We find a website regular-expression-test-cases that help use find some useful test cases that can cover most code for a regex engine. We also build our own cases to cover as much code as possible.
The code coverage tool we are using is gcov
and its extension lcov
to see the results. To compile the project with gcov
, we add compiler flags -fprofile-arcs -ftest-coverage
to CMake file.
set(CMAKE_CXX_FLAGS_DEBUG "${CMAKE_CXX_FLAGS_DEBUG} -ggdb -g3 -fno-omit-frame-pointer -fprofile-arcs -ftest-coverage")
Under the build/
directory we first run the regex engine with all test cases redirecting its stdout and stderr to result.txt
. Then we use lov
to generate a test_cov.info
file and use genhtml
to generate out/
folder containing a code coverage report. To see the report, just open the out/index.html
using any web browser.
# install lcov if you do not have one on your local environment
sudo apt install lcov
# run the engine
./regex ../test/ >& result.txt
# generate lcov info
lcov -c --directory CMakeFiles/regex.dir/ --output-file test_cov.info
# generate html coverage report
genhtml test_cov.info --output-directory out
The LCOV report shows that our test cases cover all the functions and almost every lines of code except some default branches that will not be executed by a correct testing.

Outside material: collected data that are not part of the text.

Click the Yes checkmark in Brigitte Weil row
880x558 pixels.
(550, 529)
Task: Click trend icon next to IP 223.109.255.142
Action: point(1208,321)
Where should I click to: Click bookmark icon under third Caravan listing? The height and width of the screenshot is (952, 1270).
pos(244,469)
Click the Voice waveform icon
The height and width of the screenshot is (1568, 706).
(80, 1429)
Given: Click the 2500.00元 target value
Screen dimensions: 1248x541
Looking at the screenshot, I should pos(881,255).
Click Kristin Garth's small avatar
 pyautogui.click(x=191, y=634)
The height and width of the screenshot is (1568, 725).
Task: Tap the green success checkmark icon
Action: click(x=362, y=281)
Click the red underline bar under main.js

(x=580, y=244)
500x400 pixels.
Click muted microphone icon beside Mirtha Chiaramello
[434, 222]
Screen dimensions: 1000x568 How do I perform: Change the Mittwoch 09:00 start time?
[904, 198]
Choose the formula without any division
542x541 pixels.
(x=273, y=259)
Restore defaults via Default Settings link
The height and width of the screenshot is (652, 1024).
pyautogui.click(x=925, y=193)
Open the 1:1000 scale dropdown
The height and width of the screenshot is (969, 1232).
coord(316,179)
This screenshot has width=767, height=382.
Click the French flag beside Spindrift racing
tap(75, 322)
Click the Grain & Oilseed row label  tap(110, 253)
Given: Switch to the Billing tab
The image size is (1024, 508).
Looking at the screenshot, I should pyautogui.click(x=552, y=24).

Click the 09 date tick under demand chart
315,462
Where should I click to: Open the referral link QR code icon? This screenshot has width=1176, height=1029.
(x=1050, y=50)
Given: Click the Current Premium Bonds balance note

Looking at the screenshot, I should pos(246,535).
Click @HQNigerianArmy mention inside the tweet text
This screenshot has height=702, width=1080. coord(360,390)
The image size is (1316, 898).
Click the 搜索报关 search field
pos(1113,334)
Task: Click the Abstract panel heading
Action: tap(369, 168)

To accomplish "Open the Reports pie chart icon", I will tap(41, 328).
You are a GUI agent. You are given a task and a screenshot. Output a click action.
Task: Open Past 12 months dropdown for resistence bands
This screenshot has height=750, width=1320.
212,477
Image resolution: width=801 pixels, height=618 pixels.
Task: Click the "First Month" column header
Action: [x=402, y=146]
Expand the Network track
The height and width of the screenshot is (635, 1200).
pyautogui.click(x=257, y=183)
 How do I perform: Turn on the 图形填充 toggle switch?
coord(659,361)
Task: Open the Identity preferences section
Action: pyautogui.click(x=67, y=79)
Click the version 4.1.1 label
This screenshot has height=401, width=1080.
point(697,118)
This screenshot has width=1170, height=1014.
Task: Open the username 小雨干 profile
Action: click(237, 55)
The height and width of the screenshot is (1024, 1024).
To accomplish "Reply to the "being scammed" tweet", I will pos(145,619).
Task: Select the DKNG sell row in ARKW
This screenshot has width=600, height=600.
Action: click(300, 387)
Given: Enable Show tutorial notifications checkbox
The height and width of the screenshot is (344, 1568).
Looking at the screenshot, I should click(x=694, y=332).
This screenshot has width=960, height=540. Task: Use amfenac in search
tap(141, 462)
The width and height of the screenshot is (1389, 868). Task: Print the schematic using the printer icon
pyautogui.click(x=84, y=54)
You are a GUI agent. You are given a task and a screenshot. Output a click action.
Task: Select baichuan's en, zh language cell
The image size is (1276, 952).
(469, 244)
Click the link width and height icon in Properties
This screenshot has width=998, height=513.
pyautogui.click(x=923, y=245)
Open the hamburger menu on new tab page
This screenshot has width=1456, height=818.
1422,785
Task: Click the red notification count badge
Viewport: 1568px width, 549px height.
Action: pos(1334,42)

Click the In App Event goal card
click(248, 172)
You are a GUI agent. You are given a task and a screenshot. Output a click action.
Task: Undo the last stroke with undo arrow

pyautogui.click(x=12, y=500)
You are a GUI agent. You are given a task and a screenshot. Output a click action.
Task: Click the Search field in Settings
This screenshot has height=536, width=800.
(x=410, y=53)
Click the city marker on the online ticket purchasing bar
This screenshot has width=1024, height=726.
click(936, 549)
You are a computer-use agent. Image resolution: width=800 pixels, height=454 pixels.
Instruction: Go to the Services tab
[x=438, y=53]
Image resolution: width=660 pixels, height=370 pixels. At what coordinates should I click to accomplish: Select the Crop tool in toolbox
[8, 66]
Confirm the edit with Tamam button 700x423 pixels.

We use Valgrind to check memory leak. There are no leaks possible.
Besides test cases to improve code coverage, we also include some real-world regex expressions in test/usecases.txt'
to show the functionality of our regex engine. It includes the regex expressions to match email address/md5 hash/http links. The most longest one is an expression to match the multiples of 3, which we found it really interesting. The final test results show that our regex engine can pass all these test cases.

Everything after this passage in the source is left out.